The Hong Kong Jockey Club Charities Trust, a major philanthropic organization with a major theme in supporting projects relating to the older population, is supporting two initiatives that explore newer models of service delivery, emphasizing empowerment, self‐ management, behavior change, and use of technology.

4.1. Tai Po Cadenza Hub

The Tai Po Cadenza Hub was first developed as an experimental model of community care to respond to the multiple needs of older adults, covering functional, psychological, and social care needs in addition to existing models of care for individual diseases. It represents a medico‐social model to support frail older people with multi‐morbidity to remain in the community using a case management approach, covering health promotion for healthy aging, maintenance of health and function, as well as day care service. A frailty‐prevention program targeting physical and cognitive frailty has been provided in recent years, and has proved very popular, with long waiting lists. Key features include a 12‐week program in groups according to frailty levels that emphasizes strength, fitness, and balance training, as well as cognitive training activities (either computer games or board games) in an enjoyable social atmosphere. Objective improvements in physical and cognitive function measures have been documented, while many users have responded that they feel better and are motivated to continue the program on an ongoing basis. This shows that behavior change has occurred. Continuing development of the Hub includes the possibility of placing this model as the first step of a step‐care nurse‐led medico‐social integrated community model for older people's primary care. This is currently being trialed over many community centers in Hong Kong as the E Health Project.

4.2. E Health Project

The E Health Project uses technology to capture the unmet needs of 10 000 older people, half of whom also have blood pressure captured twice weekly and relayed to a central server for further action. Older people are based in 80 centers covering all 18 districts of Hong Kong. Advice is provided by telephone following abnormal readings in real time and response to unmet needs are then provided by telephone and also by project staff. The response is guided by an algorithm, so there is huge potential for this process to be automated after detailed evaluation.
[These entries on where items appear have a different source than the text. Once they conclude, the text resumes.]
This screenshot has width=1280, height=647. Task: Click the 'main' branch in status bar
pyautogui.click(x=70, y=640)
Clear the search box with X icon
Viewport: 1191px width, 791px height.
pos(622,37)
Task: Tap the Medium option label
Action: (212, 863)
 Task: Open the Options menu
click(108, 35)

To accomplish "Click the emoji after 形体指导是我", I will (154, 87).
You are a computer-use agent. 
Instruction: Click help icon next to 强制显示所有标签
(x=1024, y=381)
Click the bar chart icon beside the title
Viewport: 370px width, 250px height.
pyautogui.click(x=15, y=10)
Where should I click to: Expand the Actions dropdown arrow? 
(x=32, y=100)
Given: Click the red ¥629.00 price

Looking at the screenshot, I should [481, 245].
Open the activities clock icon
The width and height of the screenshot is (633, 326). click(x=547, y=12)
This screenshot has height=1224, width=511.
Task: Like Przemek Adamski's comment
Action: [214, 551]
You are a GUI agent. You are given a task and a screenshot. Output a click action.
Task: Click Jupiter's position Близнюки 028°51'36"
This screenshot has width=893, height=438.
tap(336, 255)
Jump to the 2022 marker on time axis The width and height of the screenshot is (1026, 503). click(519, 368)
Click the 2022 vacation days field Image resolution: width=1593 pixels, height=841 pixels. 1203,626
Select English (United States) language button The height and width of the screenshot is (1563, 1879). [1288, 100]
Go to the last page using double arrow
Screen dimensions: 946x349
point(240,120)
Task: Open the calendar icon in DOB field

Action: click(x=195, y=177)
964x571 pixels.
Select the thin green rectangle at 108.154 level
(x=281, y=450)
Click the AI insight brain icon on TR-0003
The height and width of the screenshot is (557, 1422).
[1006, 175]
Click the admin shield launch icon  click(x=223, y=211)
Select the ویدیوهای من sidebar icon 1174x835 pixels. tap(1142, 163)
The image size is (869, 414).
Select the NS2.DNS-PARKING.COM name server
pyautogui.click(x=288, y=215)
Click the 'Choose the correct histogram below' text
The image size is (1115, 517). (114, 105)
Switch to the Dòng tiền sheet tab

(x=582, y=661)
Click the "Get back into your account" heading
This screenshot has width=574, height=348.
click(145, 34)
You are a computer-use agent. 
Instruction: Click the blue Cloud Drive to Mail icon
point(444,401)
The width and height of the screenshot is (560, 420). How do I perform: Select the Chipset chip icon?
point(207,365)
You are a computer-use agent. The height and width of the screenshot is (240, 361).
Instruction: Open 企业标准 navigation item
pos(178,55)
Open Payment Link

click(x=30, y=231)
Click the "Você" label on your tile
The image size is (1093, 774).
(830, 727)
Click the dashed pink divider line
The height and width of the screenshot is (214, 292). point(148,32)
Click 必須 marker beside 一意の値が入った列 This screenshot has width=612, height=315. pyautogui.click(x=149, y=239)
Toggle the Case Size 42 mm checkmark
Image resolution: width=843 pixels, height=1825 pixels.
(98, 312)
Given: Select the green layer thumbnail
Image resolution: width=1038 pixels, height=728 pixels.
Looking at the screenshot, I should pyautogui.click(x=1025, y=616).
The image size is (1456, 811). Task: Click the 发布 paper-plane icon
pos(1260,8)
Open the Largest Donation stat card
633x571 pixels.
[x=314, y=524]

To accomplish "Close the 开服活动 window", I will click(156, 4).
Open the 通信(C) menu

The categories of unmet needs are similar to those described in the ICOPE program, covering sensory impairments, chewing difficulties, frailty, sarcopenia, memory problems, difficulties with basic and instrumental activities of daily living (IADL), incontinence, polypharmacy, psychological well‐being, and financial problems. Substantial unmet needs have been documented so far in many areas: subjective memory impairment (74%), pre‐frail and frail conditions (63%), chewing difficulties (38%), incontinence 33%, IADL problems, polypharmacy, low subjective well‐being, and insufficient income (all between 20% and 22%), sarcopenia (13%), and poor self‐rated health (12%). A detailed description of this initiative is provided elsewhere.30 Evaluation after 1 year showed that those who were frail had increased use of health services.31 For those who had blood pressure measured, there was an overall mean reduction of 5.1 mm Hg in systolic blood pressure and 2 mm Hg in diastolic blood pressure. Overall there was a 50% improvement in subjective well‐being, with district variation, so that districts with older people with lower disposable income and education level improved the most after 1 year of the program. Greater variation in repeated blood pressure measurement values was associated with frailty and increased use of hospital services.32

5. CONCLUSION

It can be seen that by adopting a life course approach emphasizing healthy aging as a goal, a more positive paradigm may be developed that should guide health and social care policies in response to population aging, using the concept of frailty as a cornerstone of health and social care systems.33 Community primary care for older people targeting prevention of functional decline and preservation of function, in addition to the usual chronic disease‐management approach, can be developed that incorporates empowerment, self‐ management, and step‐care models aided by use of technology.34 Such an approach may reduce the magnitude of the downstream service requirements for an increasingly growing population with dependency.

CONFLICT OF INTEREST

The author declares that she has no competing interests.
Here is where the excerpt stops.